═══ RECORDED DATA ═══

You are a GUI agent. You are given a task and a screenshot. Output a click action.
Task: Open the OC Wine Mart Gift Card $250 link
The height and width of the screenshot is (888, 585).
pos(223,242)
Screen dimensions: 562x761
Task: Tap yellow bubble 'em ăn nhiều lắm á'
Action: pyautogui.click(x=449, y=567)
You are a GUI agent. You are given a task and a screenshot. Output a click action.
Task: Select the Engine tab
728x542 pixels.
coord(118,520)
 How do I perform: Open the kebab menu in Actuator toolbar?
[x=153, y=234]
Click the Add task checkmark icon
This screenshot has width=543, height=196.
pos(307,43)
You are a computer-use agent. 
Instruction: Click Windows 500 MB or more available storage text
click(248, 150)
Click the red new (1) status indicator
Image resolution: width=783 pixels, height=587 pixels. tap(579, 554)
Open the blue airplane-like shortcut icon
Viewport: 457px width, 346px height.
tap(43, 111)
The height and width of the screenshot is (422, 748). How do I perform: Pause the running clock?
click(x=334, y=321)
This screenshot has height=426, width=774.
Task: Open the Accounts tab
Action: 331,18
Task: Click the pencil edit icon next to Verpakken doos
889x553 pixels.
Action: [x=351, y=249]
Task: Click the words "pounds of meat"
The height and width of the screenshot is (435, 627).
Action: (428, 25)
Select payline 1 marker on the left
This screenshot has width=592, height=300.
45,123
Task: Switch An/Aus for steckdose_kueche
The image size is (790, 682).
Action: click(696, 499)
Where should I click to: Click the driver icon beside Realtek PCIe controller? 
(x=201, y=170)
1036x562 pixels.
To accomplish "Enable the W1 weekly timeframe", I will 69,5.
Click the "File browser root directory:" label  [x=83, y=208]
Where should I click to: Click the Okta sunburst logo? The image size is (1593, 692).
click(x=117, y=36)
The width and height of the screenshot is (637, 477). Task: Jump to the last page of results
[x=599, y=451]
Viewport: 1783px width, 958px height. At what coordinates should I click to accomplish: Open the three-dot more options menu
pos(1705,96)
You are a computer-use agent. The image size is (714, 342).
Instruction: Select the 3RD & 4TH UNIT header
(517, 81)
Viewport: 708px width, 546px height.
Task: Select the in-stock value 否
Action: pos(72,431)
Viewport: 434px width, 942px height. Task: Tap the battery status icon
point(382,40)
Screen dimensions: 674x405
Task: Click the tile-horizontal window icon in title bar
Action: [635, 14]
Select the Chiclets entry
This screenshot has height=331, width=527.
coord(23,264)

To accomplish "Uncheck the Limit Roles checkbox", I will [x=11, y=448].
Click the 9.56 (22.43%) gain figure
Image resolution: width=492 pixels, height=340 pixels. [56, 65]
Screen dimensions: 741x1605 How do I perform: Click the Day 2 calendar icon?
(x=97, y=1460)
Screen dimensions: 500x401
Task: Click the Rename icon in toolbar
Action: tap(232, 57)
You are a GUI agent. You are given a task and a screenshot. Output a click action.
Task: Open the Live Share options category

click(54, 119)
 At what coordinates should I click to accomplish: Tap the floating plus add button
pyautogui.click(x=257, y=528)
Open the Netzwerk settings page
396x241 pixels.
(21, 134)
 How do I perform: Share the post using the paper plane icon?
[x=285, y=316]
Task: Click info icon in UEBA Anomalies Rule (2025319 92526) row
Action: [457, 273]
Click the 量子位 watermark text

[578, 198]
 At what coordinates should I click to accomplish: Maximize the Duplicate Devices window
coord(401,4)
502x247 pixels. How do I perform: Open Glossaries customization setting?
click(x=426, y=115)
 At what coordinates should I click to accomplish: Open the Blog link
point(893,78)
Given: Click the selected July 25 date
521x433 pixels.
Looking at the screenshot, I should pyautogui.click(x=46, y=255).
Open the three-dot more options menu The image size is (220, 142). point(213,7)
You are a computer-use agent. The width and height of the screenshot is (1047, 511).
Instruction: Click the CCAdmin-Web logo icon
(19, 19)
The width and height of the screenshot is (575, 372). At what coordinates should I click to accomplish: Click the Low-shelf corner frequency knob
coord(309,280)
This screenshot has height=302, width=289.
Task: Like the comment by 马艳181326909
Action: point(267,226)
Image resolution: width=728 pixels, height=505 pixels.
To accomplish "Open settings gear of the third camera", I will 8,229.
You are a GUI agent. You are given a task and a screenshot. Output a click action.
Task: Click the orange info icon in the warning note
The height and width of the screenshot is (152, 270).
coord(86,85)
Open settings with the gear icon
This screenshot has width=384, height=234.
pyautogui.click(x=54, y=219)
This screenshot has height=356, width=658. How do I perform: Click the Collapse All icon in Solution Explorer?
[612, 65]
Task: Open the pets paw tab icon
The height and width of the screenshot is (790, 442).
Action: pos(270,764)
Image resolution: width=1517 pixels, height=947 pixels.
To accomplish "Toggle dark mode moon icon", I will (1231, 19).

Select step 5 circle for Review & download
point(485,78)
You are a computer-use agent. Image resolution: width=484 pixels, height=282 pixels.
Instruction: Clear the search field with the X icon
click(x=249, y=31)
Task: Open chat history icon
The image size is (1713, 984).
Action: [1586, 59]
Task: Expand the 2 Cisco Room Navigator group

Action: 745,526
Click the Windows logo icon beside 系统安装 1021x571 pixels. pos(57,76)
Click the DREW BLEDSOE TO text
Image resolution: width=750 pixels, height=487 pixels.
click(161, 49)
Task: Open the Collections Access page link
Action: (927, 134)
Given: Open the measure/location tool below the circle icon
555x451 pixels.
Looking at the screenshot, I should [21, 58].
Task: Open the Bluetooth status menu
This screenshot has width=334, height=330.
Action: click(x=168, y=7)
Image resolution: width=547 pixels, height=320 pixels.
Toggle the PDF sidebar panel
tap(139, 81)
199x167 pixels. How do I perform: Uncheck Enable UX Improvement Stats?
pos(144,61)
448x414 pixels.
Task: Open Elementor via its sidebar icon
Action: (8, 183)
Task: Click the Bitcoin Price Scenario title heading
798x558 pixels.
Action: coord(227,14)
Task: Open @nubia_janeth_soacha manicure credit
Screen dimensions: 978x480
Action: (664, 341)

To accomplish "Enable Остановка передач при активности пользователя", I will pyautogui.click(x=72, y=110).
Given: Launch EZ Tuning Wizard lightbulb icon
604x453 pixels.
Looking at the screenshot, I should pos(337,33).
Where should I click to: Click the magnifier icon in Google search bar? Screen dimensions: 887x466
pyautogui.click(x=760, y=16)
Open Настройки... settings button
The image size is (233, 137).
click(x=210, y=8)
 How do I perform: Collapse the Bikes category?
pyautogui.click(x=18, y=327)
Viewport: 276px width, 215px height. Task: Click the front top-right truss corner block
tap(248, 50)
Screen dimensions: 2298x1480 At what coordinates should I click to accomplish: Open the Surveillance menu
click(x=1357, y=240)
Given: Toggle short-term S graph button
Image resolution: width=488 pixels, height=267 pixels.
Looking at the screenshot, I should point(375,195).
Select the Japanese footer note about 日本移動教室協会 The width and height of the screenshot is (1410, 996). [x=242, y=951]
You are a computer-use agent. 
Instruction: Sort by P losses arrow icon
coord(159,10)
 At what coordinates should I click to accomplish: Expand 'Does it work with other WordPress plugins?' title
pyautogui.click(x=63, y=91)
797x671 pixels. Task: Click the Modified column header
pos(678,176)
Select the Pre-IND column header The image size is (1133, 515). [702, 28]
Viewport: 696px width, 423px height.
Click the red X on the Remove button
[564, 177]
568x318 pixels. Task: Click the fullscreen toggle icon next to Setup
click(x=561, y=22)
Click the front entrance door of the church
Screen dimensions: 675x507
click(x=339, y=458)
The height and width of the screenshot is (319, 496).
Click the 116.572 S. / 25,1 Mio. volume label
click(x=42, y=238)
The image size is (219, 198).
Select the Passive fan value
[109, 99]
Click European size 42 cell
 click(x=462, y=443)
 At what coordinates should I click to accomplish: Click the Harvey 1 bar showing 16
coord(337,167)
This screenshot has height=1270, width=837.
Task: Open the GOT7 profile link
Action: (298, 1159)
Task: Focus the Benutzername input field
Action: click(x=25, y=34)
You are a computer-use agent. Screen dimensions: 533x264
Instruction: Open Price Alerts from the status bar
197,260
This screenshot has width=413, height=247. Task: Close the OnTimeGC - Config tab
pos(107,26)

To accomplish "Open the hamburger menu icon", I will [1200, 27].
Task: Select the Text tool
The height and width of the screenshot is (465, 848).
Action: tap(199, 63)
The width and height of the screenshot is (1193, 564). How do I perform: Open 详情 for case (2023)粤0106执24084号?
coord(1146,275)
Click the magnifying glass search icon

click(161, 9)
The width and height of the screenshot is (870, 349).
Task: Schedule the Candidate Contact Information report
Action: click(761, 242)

═══

■ WORK ITEM: Using the records above, copy word for word the line with "521x433 pixels.", the line with "Image resolution: width=1517", and every line between them.

■ REPLY:
521x433 pixels.
Looking at the screenshot, I should pyautogui.click(x=46, y=255).
Open the three-dot more options menu The image size is (220, 142). point(213,7)
You are a computer-use agent. The width and height of the screenshot is (1047, 511).
Instruction: Click the CCAdmin-Web logo icon
(19, 19)
The width and height of the screenshot is (575, 372). At what coordinates should I click to accomplish: Click the Low-shelf corner frequency knob
coord(309,280)
This screenshot has height=302, width=289.
Task: Like the comment by 马艳181326909
Action: point(267,226)
Image resolution: width=728 pixels, height=505 pixels.
To accomplish "Open settings gear of the third camera", I will 8,229.
You are a GUI agent. You are given a task and a screenshot. Output a click action.
Task: Click the orange info icon in the warning note
The height and width of the screenshot is (152, 270).
coord(86,85)
Open settings with the gear icon
This screenshot has width=384, height=234.
pyautogui.click(x=54, y=219)
This screenshot has height=356, width=658. How do I perform: Click the Collapse All icon in Solution Explorer?
[612, 65]
Task: Open the pets paw tab icon
The height and width of the screenshot is (790, 442).
Action: pos(270,764)
Image resolution: width=1517 pixels, height=947 pixels.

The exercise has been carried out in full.